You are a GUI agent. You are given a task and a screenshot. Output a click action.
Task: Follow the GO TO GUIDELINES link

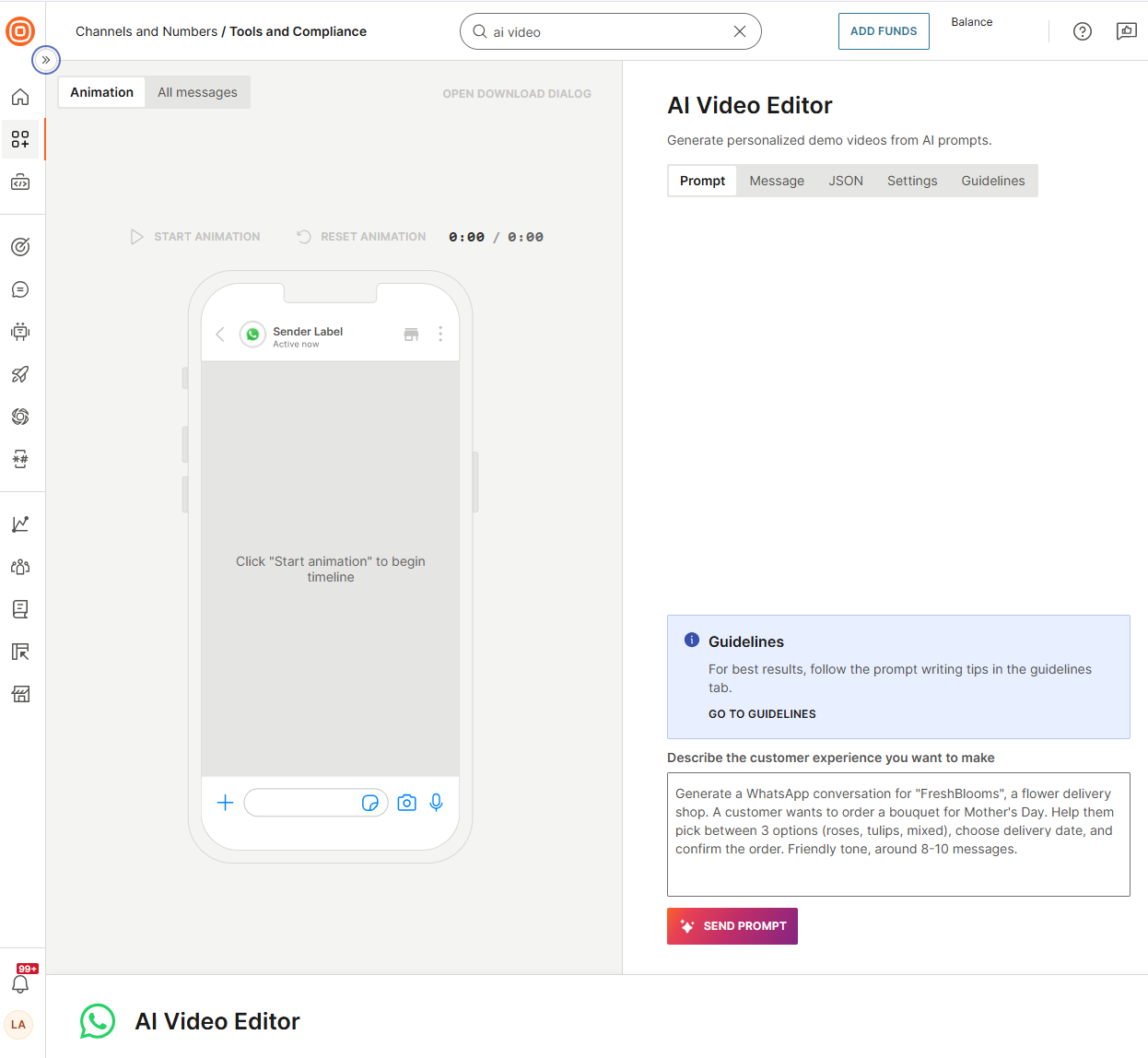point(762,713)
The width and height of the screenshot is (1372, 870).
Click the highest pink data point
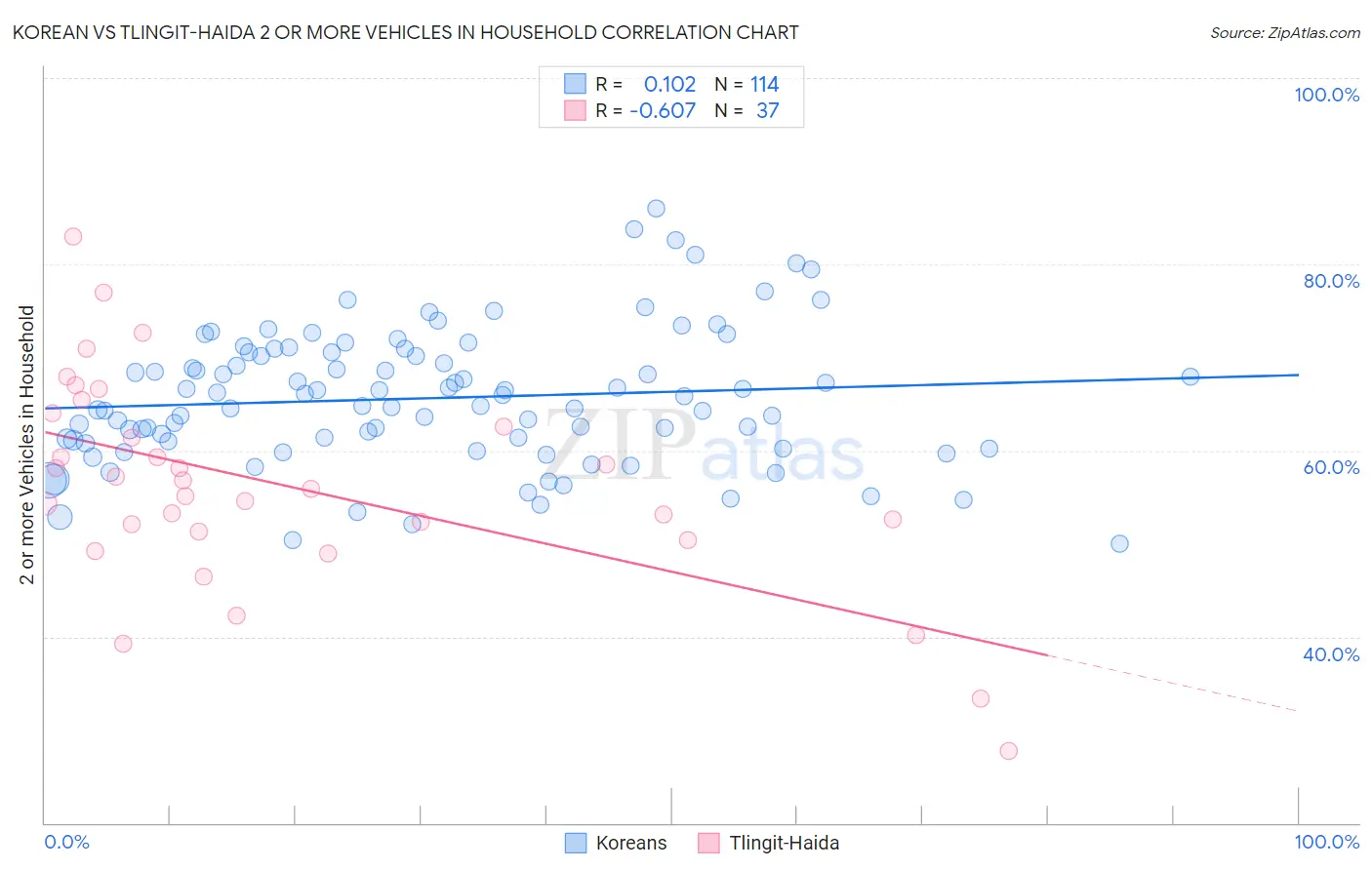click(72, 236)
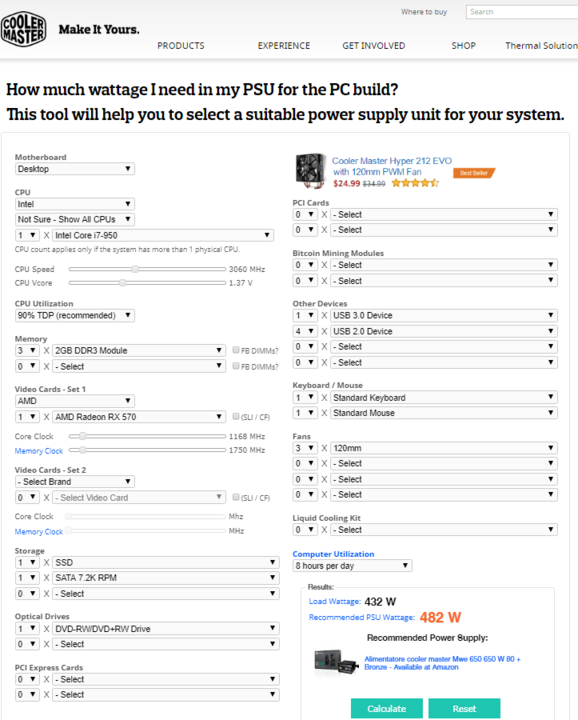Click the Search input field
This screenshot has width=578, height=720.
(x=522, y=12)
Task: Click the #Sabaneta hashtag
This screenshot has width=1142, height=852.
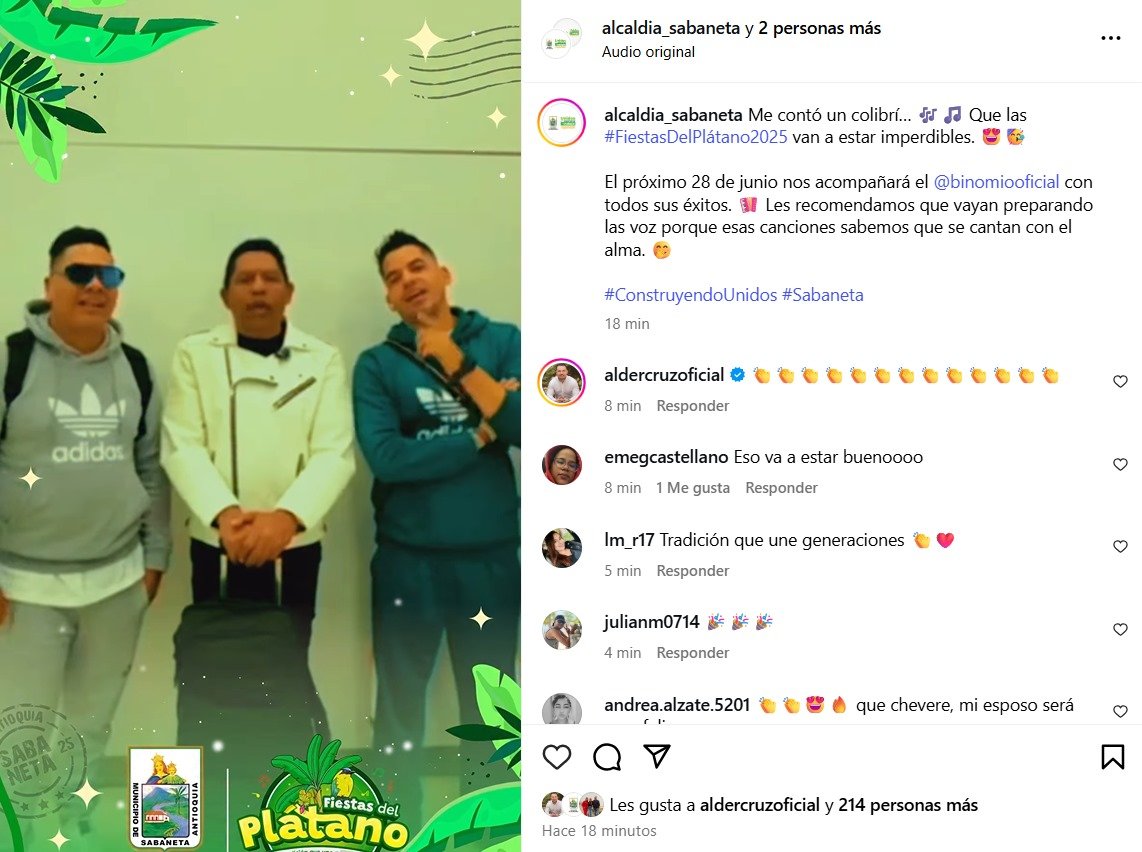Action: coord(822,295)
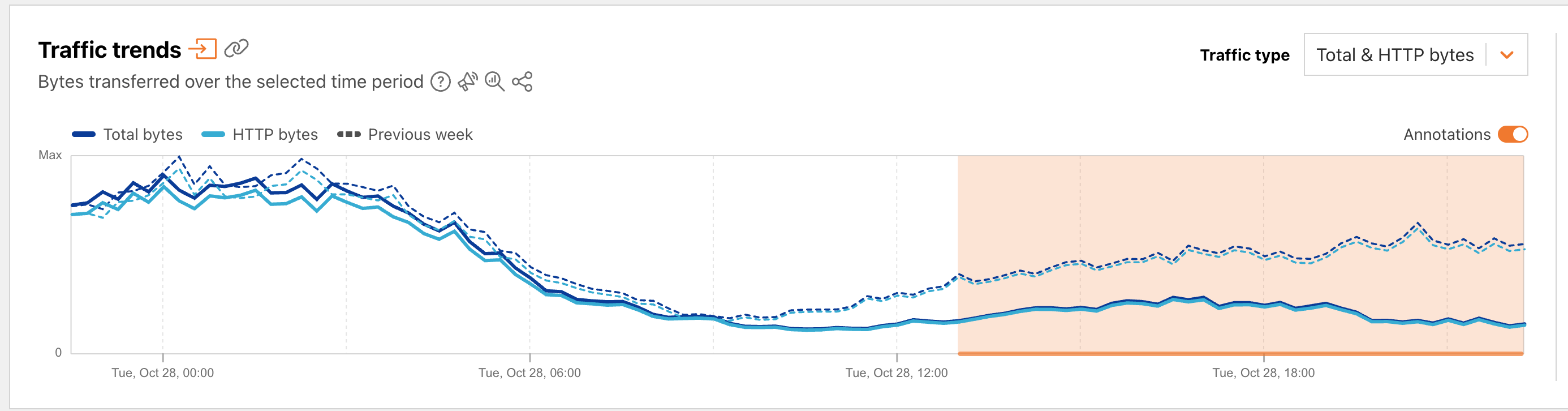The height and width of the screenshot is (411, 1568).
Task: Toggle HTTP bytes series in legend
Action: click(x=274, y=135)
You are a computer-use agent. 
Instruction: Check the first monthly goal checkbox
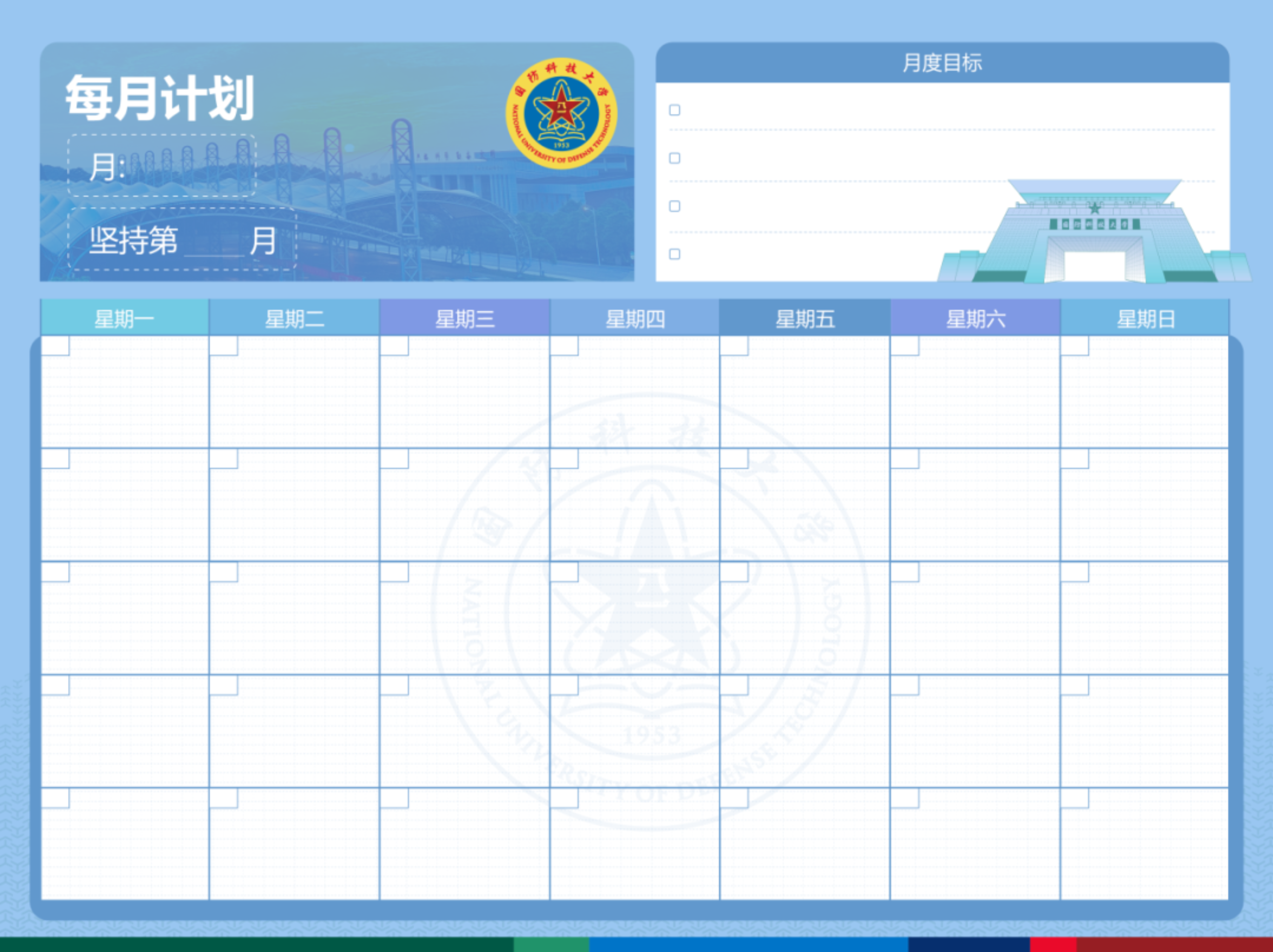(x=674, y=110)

·····

[Aim]:
Tally the lines in the material above that contain the string "agent". Reply with the number alone.

[Answer for the task]:
2